**Assignment**:
Set down exactly the lines of the records from the top to the line containing "Cinema Glass (68, 2327)"; include both.

━━━━━━━━━━━━━━━━

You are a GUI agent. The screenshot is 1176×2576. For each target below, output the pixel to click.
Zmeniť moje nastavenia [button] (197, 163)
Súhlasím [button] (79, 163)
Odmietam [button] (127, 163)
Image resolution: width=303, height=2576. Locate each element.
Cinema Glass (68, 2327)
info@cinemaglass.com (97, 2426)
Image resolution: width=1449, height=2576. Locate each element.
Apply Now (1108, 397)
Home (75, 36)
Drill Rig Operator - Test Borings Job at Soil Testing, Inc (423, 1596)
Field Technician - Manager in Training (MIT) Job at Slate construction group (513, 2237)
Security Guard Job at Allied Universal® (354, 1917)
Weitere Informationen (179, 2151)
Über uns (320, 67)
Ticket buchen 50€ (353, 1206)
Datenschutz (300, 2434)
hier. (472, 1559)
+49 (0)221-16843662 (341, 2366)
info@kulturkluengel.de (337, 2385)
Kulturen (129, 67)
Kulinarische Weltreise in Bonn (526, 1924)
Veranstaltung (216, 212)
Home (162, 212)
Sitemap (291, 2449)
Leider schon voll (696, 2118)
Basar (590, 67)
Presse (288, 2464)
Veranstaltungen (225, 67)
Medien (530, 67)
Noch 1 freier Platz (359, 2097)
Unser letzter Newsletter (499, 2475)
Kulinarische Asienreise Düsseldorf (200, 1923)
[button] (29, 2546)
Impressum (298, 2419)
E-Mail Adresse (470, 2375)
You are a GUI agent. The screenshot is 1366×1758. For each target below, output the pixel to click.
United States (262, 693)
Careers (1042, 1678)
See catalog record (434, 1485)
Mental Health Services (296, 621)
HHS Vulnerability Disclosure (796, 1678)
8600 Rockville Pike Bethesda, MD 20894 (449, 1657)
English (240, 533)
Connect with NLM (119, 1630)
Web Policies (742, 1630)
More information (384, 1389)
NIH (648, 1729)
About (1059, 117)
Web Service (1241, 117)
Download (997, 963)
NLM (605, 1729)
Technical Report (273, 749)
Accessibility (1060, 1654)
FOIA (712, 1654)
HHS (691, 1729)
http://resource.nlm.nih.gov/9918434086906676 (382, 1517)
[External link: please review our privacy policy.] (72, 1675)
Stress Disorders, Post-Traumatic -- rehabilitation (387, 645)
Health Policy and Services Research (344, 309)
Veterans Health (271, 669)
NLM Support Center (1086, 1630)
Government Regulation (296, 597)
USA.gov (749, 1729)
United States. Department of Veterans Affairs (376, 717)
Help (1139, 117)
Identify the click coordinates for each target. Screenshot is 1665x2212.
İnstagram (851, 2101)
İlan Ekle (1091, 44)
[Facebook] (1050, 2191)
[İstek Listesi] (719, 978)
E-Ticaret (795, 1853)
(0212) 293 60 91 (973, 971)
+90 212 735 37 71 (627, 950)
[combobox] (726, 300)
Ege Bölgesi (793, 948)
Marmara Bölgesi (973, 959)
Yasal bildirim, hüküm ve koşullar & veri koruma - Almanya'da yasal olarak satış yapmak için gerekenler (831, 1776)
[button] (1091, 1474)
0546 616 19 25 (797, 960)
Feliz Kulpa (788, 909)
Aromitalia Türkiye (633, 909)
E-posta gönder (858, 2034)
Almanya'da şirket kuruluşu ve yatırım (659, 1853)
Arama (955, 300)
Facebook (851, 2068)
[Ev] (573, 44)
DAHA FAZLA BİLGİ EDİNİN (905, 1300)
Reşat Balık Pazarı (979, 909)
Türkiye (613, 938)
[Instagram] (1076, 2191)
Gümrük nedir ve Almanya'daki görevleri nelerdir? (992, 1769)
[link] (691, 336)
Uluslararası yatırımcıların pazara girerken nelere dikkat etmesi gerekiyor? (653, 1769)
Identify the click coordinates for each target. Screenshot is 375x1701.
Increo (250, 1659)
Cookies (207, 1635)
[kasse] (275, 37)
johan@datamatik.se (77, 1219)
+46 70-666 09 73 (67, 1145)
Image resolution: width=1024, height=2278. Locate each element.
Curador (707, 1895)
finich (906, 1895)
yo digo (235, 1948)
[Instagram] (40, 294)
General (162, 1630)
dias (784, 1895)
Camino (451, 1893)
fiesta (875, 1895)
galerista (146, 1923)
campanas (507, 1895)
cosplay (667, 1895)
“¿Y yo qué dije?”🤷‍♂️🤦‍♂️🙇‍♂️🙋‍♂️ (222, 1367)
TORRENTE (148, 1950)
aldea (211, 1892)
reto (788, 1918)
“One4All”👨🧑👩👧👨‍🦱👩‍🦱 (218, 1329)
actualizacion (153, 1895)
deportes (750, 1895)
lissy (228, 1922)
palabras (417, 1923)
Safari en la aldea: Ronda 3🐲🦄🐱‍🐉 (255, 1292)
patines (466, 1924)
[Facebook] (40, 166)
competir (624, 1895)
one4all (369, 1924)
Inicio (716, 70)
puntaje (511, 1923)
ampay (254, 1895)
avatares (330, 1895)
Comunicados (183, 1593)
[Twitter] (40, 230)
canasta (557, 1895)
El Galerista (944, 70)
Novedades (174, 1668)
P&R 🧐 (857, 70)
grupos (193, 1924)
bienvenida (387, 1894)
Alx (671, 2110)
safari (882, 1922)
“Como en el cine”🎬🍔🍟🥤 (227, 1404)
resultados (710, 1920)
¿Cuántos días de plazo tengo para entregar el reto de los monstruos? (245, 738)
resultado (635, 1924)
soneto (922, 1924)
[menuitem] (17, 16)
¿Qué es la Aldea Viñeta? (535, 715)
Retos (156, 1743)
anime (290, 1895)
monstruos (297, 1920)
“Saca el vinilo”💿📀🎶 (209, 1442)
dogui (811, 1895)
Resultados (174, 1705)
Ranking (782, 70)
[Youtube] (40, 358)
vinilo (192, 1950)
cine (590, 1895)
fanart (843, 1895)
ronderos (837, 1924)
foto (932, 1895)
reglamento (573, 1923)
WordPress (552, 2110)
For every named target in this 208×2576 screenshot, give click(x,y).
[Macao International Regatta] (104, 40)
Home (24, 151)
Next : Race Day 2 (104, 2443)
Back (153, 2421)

━━━━━━━━━━━━━━━━

**Solution to this problem**:
You are a GUI agent. The screenshot is 1176×2576. For each target below, output the pixel to click.
Zmeniť moje nastavenia [button] (197, 163)
Súhlasím [button] (79, 163)
Odmietam [button] (127, 163)
Image resolution: width=303, height=2576. Locate each element.
Cinema Glass (68, 2327)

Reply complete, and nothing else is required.